# Written request
Reproduce verbatim the lines of the material starting at the line containing "Image resolution: width=1568 pixels, height=563" and ending at the line containing "pos(819,460)", with both of those lines included.

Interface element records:
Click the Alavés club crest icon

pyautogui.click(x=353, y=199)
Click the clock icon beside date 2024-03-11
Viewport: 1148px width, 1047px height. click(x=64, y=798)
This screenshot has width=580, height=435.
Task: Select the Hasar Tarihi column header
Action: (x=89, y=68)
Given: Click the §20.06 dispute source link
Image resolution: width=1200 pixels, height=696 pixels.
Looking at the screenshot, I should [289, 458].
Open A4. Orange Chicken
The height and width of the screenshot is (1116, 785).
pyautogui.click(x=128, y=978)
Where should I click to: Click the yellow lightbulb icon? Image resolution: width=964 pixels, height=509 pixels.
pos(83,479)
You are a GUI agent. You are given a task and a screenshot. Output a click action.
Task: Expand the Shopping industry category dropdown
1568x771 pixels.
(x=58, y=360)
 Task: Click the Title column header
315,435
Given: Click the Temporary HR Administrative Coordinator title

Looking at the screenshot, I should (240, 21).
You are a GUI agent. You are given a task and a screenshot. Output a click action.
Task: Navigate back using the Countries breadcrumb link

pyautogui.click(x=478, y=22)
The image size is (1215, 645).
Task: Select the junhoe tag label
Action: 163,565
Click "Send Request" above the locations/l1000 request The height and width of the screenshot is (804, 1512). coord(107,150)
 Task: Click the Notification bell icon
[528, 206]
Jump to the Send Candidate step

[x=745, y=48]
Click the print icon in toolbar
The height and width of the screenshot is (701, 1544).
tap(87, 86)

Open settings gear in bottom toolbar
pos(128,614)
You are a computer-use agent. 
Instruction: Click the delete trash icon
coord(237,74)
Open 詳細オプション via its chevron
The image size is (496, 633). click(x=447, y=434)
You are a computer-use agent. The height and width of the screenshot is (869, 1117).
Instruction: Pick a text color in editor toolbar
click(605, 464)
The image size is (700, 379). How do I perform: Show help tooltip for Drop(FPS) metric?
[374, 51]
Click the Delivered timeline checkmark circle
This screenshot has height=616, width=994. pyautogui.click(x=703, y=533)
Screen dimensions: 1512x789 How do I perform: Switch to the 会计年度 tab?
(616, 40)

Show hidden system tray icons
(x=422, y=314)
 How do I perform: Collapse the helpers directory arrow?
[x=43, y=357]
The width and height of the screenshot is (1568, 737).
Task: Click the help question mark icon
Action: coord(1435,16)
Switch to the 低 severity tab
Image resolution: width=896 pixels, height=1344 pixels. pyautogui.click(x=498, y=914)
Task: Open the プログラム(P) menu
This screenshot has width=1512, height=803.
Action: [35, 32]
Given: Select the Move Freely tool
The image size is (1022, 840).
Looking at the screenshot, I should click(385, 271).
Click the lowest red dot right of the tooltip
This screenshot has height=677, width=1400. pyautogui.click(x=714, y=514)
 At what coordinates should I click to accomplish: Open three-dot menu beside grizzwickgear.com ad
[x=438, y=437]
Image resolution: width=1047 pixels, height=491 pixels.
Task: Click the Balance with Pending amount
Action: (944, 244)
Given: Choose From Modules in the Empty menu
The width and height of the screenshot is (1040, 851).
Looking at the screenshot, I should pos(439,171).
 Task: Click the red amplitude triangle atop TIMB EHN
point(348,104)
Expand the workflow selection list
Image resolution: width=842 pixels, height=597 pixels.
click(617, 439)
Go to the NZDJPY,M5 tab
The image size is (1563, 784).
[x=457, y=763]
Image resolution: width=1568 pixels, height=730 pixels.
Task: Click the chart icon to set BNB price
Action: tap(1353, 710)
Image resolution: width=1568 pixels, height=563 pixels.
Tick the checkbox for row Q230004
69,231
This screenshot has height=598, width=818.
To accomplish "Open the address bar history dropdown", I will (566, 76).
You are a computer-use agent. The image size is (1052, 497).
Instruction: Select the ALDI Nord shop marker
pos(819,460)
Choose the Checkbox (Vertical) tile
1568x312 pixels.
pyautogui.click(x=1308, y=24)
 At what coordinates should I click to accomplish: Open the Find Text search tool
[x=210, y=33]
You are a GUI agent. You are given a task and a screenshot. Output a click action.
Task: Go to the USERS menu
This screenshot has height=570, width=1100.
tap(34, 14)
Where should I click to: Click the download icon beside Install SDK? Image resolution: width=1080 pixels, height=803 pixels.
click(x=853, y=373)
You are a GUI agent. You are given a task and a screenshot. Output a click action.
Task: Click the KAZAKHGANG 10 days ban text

# Full solution
Image resolution: width=1568 pixels, height=563 pixels.
Tick the checkbox for row Q230004
69,231
This screenshot has height=598, width=818.
To accomplish "Open the address bar history dropdown", I will (566, 76).
You are a computer-use agent. The image size is (1052, 497).
Instruction: Select the ALDI Nord shop marker
pos(819,460)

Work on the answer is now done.